### The problem
For the entries below, count the lines containing "Choose" and give only that number.

Excerpts from a dataset:
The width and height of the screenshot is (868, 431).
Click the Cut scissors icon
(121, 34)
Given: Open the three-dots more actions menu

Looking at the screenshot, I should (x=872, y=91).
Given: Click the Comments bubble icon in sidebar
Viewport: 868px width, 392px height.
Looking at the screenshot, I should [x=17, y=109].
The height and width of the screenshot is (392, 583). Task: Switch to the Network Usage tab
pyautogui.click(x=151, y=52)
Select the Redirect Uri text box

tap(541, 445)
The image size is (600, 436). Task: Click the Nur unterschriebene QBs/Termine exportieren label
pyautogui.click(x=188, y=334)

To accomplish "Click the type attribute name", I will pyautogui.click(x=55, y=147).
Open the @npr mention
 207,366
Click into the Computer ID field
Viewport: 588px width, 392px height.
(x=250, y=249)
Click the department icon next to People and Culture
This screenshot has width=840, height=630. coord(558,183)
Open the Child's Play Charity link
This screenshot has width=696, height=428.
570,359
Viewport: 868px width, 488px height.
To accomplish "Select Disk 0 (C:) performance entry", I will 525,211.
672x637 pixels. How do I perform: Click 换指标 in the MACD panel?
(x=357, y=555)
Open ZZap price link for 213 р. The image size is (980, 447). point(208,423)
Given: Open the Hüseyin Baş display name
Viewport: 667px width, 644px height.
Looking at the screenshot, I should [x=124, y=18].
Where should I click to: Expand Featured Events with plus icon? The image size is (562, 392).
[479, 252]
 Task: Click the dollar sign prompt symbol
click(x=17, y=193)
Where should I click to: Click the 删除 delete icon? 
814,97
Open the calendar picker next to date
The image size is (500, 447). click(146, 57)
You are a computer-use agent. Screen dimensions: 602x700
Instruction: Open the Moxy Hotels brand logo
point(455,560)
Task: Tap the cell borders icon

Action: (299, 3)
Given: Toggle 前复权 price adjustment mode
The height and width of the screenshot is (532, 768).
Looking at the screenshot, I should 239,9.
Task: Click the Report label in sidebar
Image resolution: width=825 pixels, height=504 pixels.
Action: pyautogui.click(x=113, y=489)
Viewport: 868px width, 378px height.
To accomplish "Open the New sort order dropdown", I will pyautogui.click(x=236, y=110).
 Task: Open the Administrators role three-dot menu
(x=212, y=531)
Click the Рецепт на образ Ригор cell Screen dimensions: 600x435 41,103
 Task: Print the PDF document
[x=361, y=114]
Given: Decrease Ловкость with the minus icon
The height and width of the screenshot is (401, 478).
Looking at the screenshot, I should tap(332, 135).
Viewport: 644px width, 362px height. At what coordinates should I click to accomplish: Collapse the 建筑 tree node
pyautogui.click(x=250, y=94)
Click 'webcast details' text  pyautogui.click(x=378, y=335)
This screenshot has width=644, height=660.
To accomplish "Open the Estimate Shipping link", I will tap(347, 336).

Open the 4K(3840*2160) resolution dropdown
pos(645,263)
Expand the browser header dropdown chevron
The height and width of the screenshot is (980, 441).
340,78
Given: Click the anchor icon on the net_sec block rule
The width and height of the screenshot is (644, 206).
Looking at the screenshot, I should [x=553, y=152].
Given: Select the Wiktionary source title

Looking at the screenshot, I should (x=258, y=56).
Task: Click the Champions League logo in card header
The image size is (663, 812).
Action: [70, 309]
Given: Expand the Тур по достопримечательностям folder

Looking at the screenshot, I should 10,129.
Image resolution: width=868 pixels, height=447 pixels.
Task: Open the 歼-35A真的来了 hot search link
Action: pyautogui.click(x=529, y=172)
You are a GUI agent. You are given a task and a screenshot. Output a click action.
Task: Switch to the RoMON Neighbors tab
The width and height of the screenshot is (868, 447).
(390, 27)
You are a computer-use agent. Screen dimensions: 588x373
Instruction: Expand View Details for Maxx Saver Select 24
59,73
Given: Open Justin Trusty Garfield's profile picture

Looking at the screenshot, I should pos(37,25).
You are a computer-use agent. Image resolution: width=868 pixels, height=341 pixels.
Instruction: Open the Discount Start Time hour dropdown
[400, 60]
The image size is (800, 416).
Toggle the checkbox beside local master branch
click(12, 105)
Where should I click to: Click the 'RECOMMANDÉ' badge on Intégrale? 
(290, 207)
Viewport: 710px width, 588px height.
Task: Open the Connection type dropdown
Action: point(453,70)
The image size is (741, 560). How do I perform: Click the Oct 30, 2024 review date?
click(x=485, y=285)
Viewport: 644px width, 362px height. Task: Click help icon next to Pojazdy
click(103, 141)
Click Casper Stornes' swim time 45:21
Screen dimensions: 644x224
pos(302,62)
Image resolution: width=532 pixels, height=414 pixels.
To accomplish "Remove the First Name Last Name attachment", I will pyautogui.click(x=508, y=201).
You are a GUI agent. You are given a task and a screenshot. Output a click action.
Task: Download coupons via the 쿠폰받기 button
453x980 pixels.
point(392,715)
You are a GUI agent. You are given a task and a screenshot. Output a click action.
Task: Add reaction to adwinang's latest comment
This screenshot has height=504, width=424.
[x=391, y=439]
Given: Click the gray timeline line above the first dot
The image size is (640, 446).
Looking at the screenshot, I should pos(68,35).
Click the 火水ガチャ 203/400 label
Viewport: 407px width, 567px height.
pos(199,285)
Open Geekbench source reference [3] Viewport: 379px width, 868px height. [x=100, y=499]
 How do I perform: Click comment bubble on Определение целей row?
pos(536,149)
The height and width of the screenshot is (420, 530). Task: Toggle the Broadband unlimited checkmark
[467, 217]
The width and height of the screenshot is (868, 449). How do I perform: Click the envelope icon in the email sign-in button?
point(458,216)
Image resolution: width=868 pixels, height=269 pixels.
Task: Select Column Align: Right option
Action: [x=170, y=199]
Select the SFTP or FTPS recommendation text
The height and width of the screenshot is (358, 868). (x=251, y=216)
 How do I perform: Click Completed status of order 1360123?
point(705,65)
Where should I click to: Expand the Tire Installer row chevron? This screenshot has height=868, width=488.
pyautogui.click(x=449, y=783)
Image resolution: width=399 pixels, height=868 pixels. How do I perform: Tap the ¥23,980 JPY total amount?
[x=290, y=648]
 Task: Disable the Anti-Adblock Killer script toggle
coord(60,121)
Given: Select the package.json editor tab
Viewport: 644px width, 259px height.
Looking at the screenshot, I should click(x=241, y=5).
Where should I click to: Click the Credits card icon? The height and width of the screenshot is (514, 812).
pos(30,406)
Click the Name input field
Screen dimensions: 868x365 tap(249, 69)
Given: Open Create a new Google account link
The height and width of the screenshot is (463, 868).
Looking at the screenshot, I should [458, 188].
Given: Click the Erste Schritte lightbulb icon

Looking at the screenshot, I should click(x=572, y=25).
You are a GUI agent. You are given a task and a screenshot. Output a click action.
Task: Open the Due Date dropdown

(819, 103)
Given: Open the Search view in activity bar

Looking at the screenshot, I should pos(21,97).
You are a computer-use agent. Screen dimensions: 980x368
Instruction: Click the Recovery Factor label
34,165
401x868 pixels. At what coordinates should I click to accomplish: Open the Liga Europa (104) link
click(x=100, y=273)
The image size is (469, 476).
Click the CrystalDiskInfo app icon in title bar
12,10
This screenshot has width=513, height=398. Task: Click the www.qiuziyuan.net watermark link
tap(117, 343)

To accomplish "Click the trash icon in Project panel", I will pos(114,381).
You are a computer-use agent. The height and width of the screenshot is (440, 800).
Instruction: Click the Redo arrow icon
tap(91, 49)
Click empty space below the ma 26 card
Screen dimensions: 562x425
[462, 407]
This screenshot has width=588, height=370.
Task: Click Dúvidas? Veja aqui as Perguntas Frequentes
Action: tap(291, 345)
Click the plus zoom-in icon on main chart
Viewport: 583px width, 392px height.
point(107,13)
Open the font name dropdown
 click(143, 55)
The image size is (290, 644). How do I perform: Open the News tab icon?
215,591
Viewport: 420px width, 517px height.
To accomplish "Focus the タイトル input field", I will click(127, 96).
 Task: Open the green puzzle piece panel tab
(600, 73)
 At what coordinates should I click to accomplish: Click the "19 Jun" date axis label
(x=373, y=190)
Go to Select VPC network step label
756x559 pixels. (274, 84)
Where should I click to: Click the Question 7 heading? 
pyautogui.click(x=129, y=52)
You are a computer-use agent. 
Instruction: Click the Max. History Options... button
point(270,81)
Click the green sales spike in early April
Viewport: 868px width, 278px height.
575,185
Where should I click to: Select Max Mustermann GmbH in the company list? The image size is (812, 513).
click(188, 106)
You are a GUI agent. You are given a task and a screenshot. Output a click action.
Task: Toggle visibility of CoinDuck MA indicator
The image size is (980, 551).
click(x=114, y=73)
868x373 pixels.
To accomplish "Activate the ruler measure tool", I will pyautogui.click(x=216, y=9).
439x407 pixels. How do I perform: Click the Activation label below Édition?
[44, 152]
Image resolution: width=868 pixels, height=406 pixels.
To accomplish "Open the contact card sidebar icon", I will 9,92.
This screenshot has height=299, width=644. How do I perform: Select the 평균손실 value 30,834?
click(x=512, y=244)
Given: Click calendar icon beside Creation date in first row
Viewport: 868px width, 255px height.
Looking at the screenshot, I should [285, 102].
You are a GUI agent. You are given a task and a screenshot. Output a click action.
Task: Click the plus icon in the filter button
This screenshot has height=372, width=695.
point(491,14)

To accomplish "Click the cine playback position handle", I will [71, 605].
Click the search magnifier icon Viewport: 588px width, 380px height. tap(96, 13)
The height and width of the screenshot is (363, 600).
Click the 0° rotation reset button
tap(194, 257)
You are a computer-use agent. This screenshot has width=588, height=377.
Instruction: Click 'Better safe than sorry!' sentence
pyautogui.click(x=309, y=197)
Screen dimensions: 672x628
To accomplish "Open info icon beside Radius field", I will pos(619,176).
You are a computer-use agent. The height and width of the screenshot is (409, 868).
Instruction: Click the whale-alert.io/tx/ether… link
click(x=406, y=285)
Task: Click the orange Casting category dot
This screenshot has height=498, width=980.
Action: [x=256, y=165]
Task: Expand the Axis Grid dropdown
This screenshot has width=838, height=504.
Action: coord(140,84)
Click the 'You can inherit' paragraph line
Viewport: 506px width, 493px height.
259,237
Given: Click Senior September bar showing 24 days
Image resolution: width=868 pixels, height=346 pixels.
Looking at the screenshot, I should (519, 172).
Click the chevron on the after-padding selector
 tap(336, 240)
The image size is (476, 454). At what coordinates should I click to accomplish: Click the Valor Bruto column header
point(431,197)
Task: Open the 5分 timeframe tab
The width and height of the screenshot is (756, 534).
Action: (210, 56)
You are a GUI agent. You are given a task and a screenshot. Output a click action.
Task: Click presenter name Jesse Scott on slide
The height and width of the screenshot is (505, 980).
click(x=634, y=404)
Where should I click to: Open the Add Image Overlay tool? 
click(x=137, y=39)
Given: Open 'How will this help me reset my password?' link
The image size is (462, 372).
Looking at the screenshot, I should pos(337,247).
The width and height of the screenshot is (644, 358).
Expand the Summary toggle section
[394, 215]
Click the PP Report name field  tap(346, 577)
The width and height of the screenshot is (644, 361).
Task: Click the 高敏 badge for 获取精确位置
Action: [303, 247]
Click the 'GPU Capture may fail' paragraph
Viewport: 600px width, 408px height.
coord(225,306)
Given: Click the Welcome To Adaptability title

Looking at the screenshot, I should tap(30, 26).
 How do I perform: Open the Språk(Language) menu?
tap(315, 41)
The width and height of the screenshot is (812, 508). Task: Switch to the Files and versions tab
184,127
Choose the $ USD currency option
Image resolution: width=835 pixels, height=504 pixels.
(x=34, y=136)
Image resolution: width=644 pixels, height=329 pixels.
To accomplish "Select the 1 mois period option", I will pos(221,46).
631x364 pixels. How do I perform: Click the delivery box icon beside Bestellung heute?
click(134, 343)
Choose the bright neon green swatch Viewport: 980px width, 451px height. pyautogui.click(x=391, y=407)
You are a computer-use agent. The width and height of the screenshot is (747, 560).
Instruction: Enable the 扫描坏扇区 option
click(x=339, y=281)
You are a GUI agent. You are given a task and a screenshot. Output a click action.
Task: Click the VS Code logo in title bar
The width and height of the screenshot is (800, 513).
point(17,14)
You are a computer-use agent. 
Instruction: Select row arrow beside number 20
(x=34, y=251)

### Written reply
2